Y conste que su mal humor de aquel día no nacía de exceso de trabajo ó de cansancio en el vestíbulo de la gloria, sino de todo lo contrario. Más de ocho días hacía ya que por allí no se acercaba ninguna persona decente. Todo se volvía chiquillos y más chiquillos, de esos á quienes no hay más que abrirles la puerta y dejarles que entren en el cielo sin cambiar con ellos ni un saludo, ni una palabra.

Apestado estaba ya el celestial portero de ver caras molletudas y cabelleras rubias, ojos azules y alitas blancas, cosa que le alegraba, sí, pero que al fin y al cabo no le dejaba satisfecho ni mucho menos.

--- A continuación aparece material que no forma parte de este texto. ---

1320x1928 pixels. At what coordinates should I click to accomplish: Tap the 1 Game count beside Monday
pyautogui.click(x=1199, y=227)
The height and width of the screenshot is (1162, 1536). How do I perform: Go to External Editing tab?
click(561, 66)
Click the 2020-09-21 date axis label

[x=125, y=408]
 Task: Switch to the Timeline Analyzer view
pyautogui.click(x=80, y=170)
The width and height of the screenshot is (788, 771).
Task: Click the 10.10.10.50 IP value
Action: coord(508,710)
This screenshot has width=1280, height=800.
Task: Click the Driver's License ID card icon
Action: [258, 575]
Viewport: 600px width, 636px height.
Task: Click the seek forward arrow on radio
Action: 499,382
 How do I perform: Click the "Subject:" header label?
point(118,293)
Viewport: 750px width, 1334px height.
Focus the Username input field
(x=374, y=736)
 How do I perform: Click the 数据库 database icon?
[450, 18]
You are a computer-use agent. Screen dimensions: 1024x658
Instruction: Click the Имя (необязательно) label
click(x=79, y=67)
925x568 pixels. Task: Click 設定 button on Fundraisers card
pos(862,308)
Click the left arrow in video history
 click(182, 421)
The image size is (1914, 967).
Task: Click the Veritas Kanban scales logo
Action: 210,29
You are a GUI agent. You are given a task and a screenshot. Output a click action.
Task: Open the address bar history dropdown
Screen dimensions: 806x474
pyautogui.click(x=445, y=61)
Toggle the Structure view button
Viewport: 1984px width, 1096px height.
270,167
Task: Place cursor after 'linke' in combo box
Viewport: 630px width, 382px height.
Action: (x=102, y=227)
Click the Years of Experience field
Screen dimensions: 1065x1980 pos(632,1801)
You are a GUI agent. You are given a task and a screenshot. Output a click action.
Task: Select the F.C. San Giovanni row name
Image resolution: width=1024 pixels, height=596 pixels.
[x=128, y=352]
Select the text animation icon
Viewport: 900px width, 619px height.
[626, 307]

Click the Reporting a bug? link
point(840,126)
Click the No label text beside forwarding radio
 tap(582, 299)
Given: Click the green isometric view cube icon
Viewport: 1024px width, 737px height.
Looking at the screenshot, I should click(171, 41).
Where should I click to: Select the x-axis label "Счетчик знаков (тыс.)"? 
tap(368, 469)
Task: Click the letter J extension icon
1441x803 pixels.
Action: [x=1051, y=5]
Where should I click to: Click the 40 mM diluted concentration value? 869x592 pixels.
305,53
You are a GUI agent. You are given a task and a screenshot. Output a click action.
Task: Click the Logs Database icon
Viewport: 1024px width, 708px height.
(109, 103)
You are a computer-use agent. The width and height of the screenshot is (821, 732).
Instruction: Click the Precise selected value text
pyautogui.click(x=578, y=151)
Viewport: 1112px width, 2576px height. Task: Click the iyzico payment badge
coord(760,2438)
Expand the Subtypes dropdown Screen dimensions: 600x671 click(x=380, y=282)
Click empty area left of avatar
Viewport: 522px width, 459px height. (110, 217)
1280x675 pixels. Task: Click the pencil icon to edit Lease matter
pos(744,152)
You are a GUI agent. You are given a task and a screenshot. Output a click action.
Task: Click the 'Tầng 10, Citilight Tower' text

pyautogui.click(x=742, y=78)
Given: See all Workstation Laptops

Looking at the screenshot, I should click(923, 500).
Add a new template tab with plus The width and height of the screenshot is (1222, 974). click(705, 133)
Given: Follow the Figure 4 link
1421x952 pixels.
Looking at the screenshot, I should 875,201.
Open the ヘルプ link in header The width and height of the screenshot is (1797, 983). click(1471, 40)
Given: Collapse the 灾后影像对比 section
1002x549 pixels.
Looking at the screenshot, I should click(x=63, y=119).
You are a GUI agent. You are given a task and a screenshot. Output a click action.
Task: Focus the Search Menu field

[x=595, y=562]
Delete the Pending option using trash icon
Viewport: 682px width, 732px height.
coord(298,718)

Aquello era un fastidio; el pobre San Pedro no tiene otros ralos divertidos que los que se pasa cuando ajusta cuentas con almas de empuje, y aquellas almas no parecían por parle alguna. Además, la gloria misma iba á convertirse en lugar poco agradable, y de continuar por aquel camino las cosas, día iba á llegar en que las gentes de acá abajo, renunciarían al cielo sólo por no verse envueltos de chiquillos, que serán todo lo alegres y hermosos que se quiera, pero que á la corta ó á la larga acaban siempre por aburrir y hacerse insoportables cuando se les trata de cerca y por mucho tiempo.

Jamás había visto San Pedro cosa igual desde que ejercía su importante oficio. ¿Será que Dios no envía ahora á la tierra tantas gracias como antes? se preguntaba á sí mismo continuamente, tratando de explicarse de algún modo fenómeno tan raro.